On my first visit to the Hollywood newcomer, we ordered every meatball offered except for the daily special. Balls are paired with one of five sauces and can be assembled as a slider, grinder, side stacker (three balls on a side), ball-a-carte or a ball flight (yes, there are plenty of opportunites for ball jokes here, but I'm not going to twist the knife even further). There are multiple combinations of balls and sauces and styles and sides, which means that whether you go classic spaghetti and meatballs or try a more creative option, there's bound to be one that works, right?

Wrong. Each dish arrived on our table in a rustic iron skillet, with portions leaning towards the small side but still promising a true meatball experience. And here's what happened: our beef balls, a blend of Angus beef and pork, sat on greasy, lukewarm noodles and a small spoonful of generic tomato sauce. The meat was underseasoned and overbaked—and prompted an uneasy look around the table. "It's alright," said a friend politely after trying a bite, but none of us were as polite with the Turducken grinder smothered in creamy cheese (a mix, our waiter told us, of Gouda and Parmesan). It was as gross as it sounds, but even with a different sauce—the classic pesto? the sauce of the day?—I doubt it would have been any better. Bland and delivering a consistency that oscillated between mushy and chunky, the meat hybrid left us feeling a tad queasy (to paint a picture: between the four of us, we left half of the grinder on the plate).

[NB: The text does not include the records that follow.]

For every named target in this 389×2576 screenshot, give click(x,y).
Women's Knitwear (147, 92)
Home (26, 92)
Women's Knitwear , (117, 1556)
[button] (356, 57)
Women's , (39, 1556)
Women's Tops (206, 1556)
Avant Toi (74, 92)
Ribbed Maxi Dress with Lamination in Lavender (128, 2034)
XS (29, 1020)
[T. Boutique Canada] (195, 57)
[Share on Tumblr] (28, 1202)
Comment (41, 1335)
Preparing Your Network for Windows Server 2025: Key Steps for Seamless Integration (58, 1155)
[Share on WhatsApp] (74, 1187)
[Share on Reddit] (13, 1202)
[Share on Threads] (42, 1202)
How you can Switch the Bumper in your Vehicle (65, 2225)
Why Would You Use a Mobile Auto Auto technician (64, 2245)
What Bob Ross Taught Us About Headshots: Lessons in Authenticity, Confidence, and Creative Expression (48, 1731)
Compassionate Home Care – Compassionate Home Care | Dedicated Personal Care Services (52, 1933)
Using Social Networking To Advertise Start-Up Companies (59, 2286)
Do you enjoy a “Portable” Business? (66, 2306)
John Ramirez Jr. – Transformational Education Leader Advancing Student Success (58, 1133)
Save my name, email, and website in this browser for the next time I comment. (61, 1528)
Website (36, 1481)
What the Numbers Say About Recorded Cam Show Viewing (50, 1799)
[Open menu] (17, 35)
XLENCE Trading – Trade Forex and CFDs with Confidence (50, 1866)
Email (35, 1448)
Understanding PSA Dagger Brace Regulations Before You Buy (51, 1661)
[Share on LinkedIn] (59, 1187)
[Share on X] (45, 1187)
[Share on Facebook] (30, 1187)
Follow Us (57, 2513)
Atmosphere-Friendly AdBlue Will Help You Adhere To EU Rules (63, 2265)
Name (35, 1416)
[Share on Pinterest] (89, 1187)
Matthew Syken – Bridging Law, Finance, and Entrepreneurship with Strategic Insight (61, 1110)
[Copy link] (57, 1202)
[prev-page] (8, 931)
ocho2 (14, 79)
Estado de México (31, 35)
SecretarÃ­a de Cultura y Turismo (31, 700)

Our waiter didn't exactly sell us the place, either. "I'm a big meat-eater, but my favorite is the veggie meatball," he said, when asked for recommendations. Oh, great. We tried the veggie variation with pesto sauce as a slider, and while the ball itself was decent—a blend of butternut squash, chickpeas and quinoa—the bun shimmered with too much butter and the pesto left a bitter aftertaste. Maybe the special ball of the day would be better, and on my second visit I went for it, a chicken tikka variety over sautéed greens and drizzled in masala sauce. But the chicken was extremely dry, even when followed by a swig of beer, and the greens a stringy, flavorless mess. Other dishes were doomed not by the balls, but by the accompanying sides and sauces. The pork meatball was the best of the bunch, and yet, both times I ordered it—once with polenta, once over mashed potatoes—the mushroom gravy ladled on top promptly ruined the dish with its watery consistency and rubbery mushrooms.

There will be some people who will still think this sounds like a cool idea, and they'd be right: a meatballery is a cool idea. Maybe you'll come for a pint of craft beer and a plate of well-executed brussels sprouts (really!), or you'll find the dim, tunnel-like atmosphere romantic enough to split a root beer float with your date. But you won't—or at least, you shouldn't—come for the meatballs. And in a restaurant where meatballs make up half of the mission statement, that's a helluva dish to screw up.

What to Eat: I don't know, the donut balls ($4)?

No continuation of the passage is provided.